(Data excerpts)
------------------------------------------------------------------------

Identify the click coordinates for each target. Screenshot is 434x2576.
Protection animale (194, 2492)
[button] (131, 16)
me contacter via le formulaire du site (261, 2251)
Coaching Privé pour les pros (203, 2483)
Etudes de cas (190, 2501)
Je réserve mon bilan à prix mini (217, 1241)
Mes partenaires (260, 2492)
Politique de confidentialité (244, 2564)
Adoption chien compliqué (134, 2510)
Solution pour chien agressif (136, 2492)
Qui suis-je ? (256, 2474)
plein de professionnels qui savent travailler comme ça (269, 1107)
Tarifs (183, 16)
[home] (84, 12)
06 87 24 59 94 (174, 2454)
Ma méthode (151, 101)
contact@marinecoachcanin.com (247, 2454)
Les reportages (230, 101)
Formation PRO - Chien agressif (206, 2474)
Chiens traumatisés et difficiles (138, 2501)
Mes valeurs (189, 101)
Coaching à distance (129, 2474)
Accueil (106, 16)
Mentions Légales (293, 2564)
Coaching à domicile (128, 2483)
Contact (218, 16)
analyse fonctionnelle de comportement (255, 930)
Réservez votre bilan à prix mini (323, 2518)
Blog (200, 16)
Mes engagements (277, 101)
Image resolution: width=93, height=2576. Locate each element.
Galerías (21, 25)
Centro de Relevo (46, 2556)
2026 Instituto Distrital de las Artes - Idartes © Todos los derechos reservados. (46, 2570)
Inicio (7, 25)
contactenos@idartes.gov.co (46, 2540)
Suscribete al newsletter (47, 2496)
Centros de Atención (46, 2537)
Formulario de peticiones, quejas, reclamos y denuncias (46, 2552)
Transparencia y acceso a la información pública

------------------------------------------------------------------------

* Goal of the exercise
Every record above must be printed again exactly as it stands.

* Expected answer
Identify the click coordinates for each target. Screenshot is 434x2576.
Protection animale (194, 2492)
[button] (131, 16)
me contacter via le formulaire du site (261, 2251)
Coaching Privé pour les pros (203, 2483)
Etudes de cas (190, 2501)
Je réserve mon bilan à prix mini (217, 1241)
Mes partenaires (260, 2492)
Politique de confidentialité (244, 2564)
Adoption chien compliqué (134, 2510)
Solution pour chien agressif (136, 2492)
Qui suis-je ? (256, 2474)
plein de professionnels qui savent travailler comme ça (269, 1107)
Tarifs (183, 16)
[home] (84, 12)
06 87 24 59 94 (174, 2454)
Ma méthode (151, 101)
contact@marinecoachcanin.com (247, 2454)
Les reportages (230, 101)
Formation PRO - Chien agressif (206, 2474)
Chiens traumatisés et difficiles (138, 2501)
Mes valeurs (189, 101)
Coaching à distance (129, 2474)
Accueil (106, 16)
Mentions Légales (293, 2564)
Coaching à domicile (128, 2483)
Contact (218, 16)
analyse fonctionnelle de comportement (255, 930)
Réservez votre bilan à prix mini (323, 2518)
Blog (200, 16)
Mes engagements (277, 101)
Image resolution: width=93, height=2576. Locate each element.
Galerías (21, 25)
Centro de Relevo (46, 2556)
2026 Instituto Distrital de las Artes - Idartes © Todos los derechos reservados. (46, 2570)
Inicio (7, 25)
contactenos@idartes.gov.co (46, 2540)
Suscribete al newsletter (47, 2496)
Centros de Atención (46, 2537)
Formulario de peticiones, quejas, reclamos y denuncias (46, 2552)
Transparencia y acceso a la información pública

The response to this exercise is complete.